The Baldwin Group and Nasdaq have released their fifth annual 2026 Directors & Officers (D&O) Benchmarking Report, indicating that the D&O market has moved into a more stable phase after record-high premiums in 2022.
The report found that about 54% of companies say D&O premiums remain broadly flat year over year, 30% recorded moderate decreases of 10% to 30%, and only 10% achieved reductions of more than 30%. The distribution pointed to a market that is stabilizing rather than continuing to soften aggressively.
“The D&O market has clearly moved into a more balanced environment,” said Mike Tomasulo, senior managing partner at The Baldwin Group. “While we are still seeing competition among insurers, especially on excess layers, there also seems to be a more disciplined approach from primary carriers that are less willing to extend premium and retention decreases without the risk exposure justifying it.”
The report noted that sector-level differences remain pronounced. Healthcare and technology continue to attract the highest premiums and retentions, reflecting elevated exposure to securities litigation and regulatory scrutiny.
By contrast, materials, consumer discretionary and industrials saw some of the largest premium decreases, suggesting that these sectors have experienced the sharpest correction after the hard market peak.
US federal securities class action filing activity has eased from post‑2017 highs but remains elevated by historical standards, with core filings still above long‑term averages and technology, life sciences and financial services among the most frequently targeted sectors. That claims environment helps explain why underwriters remain cautious on certain industry segments, even as overall pricing has cooled.
The divergence means the D&O market cannot be treated as a single cycle. Some books are stabilizing at still‑high rating levels, others are experiencing genuine softening, and a few niche areas remain tight because of recent loss activity or perceived emerging risks.
As rates have eased from their 2022 peak, buyers are recalibrating their risk‑transfer strategies. According to the 2026 benchmark, average total D&O limits have risen to $66 million. While part of that increase reflects a greater proportion of large‑cap companies in the dataset, it also points to insureds using improved pricing to rebuild or extend limits that were cut back during the hard market.

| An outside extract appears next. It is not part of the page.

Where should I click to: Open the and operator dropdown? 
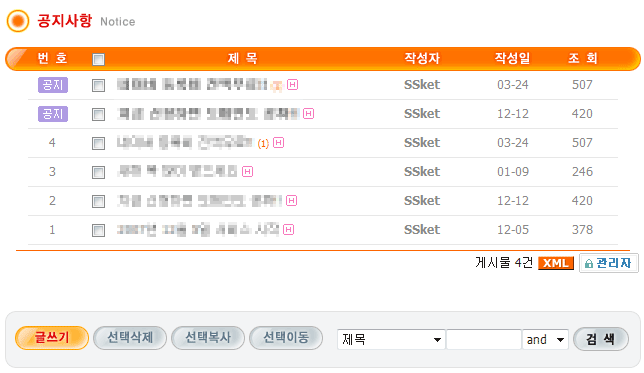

For underwriters and brokers, this has several implications. Excess and Side A layers remain competitive, with more capacity seeking to attach higher in the tower, particularly for well‑performing risks. Primary carriers appear more disciplined on base pricing and retentions, relying on underwriting information such as financial strength, governance, claims history and sector profile to resist across‑the‑board reductions. Boards and risk managers are reassessing tower adequacy in light of recent settlement trends and large event‑driven claims, including cyber incidents, ESG‑related allegations and regulatory investigations.
The trend back toward higher limits will be welcomed by many advisers who were concerned that, during the height of the hard market, some issuers reduced limits to levels that may have been out of step with their market capitalization and risk profile.

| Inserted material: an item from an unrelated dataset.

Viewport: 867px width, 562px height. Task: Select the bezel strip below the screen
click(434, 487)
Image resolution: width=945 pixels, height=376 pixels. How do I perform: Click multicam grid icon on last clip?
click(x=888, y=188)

The Baldwin/Nasdaq report also highlighted the link between D&O pricing and capital markets activity, particularly in the $250 million to $1 billion market‑cap band where IPOs and de‑SPACs have been concentrated.

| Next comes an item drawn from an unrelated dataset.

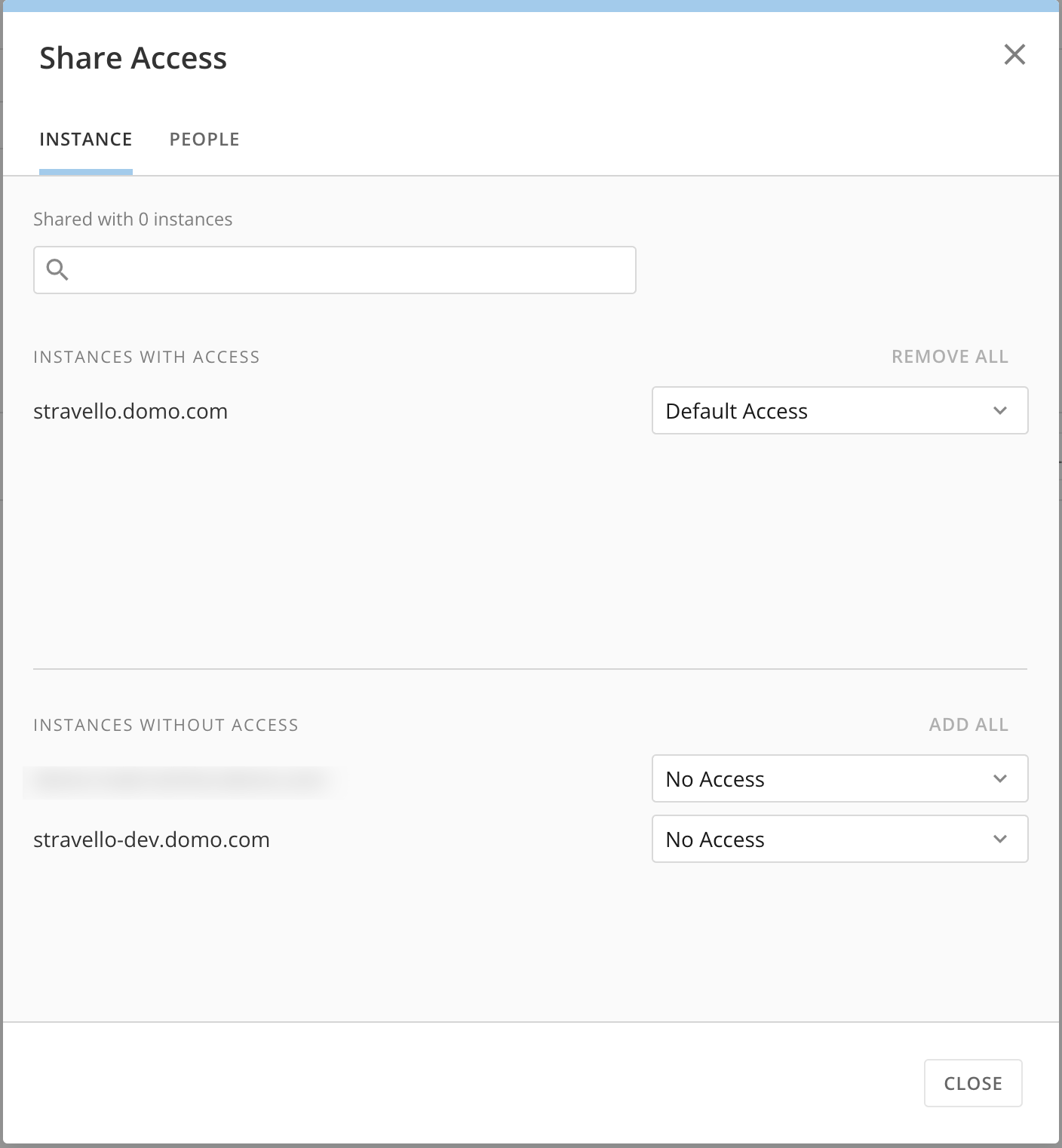Click the stravello.domo.com instance name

Newly public companies have historically generated disproportionately high D&O loss activity, with securities class actions against IPO and de‑SPAC issuers featuring prominently in recent years. A subdued IPO market in 2022–2023 contributed to reduced inflows of this higher‑risk business, easing some pressure on D&O capacity.
With IPO activity showing early signs of recovery in 2025–2026, especially in sectors such as technology, life sciences and consumer brands, D&O underwriters are watching closely. A sustained pickup in listings could gradually add demand back into the market and test current pricing levels, particularly for growth‑stage issuers with more volatile business models or complex capital structures.
That points to a potential next phase of the D&O cycle in which competition remains healthy for established, well‑performing public companies, especially on excess layers, while newly public or higher‑risk names may face more differentiated pricing, higher retentions and closer scrutiny of governance and disclosure controls.
The report framed benchmarking as a key tool for boards and risk managers as they navigate these dynamics.
As organizations contend with changing litigation patterns, closer regulatory oversight around areas such as ESG and climate disclosures, cyber incident reporting and executive compensation, and a shifting capital markets backdrop, understanding how a D&O program compares to peers on pricing, limits, structure and terms is becoming part of good governance practice.
The Baldwin/Nasdaq dataset offers another reference point when advising on renewals, tower design and negotiations with carriers. In a market that is no longer in crisis but not uniformly soft, the ability to articulate where a client sits relative to its peer group – and why – is likely to be central to D&O discussions in the 2026–2027 renewal seasons.